======== TEXT EXCERPT
When Gratitude Feels Hard: A Guide to Finding Steady Ground This Thanksgiving
Thanksgiving can bring warmth, connection, and familiar traditions, but for many people, it also stirs up complicated emotions. Maybe you’re navigating strained family relationships, grief, blended-family stress, burnout, or simply the pressure to “feel grateful” when your nervous system is tired and overwhelmed.
If gratitude feels out of reach this year, you are not doing anything wrong. You’re human. And your body’s response makes sense.
Here are a few gentle, realistic therapy-informed practices to help you move through the holiday with more steadiness and self-compassion.
1. Practice “Neutral Awareness” Instead of Forced Gratitude
You don’t have to feel thankful to be doing things right.
A helpful alternative is neutral awareness: noticing what simply is.
“My chest feels tight right now.”
“I’m sitting at the table with people I love, even if we’re awkward today.”
“I’m tired and that’s okay.”
This shifts your nervous system out of pressure and into presence.
From presence, gratitude may come naturally, but it doesn’t have to.
2. Use Micro-Grounding Moments Throughout the Day
Holidays can be overstimulating. Use 10–20 second “micro resets” to regulate your body:
Place both feet on the floor and inhale for 4, exhale for 6
Press your tongue to the roof of your mouth to signal safety
Notice three colors around the room
Feel the weight of your body in the chair
These tiny cues help your system shift out of activation and into steadiness.
3. Let Boundaries Be Your Anchor
If you’re spending time with people who activate old wounds or stress responses, you’re allowed to set boundaries:
“I’m stepping outside for a few minutes.”
“I’d prefer not to talk about that today.”
“I’m going to help in the kitchen so I can catch my breath.”
================
======== AVAILABLE DATA
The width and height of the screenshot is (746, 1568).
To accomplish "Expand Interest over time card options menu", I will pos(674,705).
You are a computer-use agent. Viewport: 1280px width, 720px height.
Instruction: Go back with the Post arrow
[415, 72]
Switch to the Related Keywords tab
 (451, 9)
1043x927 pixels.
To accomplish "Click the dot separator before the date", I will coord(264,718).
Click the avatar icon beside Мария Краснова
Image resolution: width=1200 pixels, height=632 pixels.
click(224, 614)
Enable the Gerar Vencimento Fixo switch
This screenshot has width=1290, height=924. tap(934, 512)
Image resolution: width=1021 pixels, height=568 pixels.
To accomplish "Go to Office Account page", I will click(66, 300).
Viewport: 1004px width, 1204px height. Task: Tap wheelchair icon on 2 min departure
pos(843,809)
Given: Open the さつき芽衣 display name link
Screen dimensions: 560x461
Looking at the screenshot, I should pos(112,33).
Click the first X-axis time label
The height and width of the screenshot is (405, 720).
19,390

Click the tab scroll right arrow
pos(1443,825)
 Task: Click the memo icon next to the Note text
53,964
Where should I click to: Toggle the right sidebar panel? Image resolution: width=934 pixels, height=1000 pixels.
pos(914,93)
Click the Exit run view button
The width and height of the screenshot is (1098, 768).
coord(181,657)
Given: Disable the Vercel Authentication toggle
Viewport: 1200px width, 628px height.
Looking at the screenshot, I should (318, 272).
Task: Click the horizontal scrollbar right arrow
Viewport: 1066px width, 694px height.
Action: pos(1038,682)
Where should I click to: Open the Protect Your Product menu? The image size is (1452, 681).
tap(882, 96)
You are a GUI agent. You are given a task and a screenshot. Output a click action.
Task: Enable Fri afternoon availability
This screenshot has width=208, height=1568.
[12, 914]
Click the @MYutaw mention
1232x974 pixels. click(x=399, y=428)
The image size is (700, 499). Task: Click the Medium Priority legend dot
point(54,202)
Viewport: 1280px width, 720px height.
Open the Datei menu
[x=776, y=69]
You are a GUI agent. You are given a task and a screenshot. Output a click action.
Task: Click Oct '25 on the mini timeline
================
TASKS:
1. For the Thanksgiving guide, say whether each statement agrees with it, answering yes or no and quoting the words that settle it: (a) The micro resets last 10 to 20 seconds. (b) The breathing reset has you inhale for 6 and exhale for 4. (c) Gratitude must follow once you reach presence.
2. Pick up the Thanksgiving guide after its last sentence shown and continue it.
The rows are separate material from the Thanksgiving guide.

YOUR RESPONSES:
1.
(a) Yes: "Use 10–20 second “micro resets” to regulate your body"
(b) No: "inhale for 4, exhale for 6"
(c) No: "From presence, gratitude may come naturally, but it doesn’t have to."

2.
Boundaries aren’t walls. They’re pathways back to regulation.
4. Create a Moment of Gratitude That Feels Real
Skip the generic “I’m grateful for everything” list.
Choose one small, concrete thing that feels genuine:
A warm drink
A soft blanket
A quiet minute before everyone wakes up
A child’s laughter
The smell of food cooking
Specific gratitude taps into the sensory system, making it easier for your brain to believe.
If nothing feels available, that’s okay too. Some years, survival is something to honor.
5. Offer Yourself the Grace You Give Others
Holiday expectations are heavy.
You deserve the same gentleness you extend to the people you love:
If you need space, take it.
If you need rest, allow it.
If your emotions are mixed, trust them.
Being human on a holiday is not a performance, it’s an experience.
A Final Thought
Thanksgiving doesn’t have to be filled with perfect gratitude to be meaningful. Sometimes the most healing thing we can do is simply stay connected to ourselves: our breath, our body, our truth, our limits.
If this season feels complex for you, you’re not alone. Compassion for yourself.. especially when gratitude feels out of reach, is its own form of healing.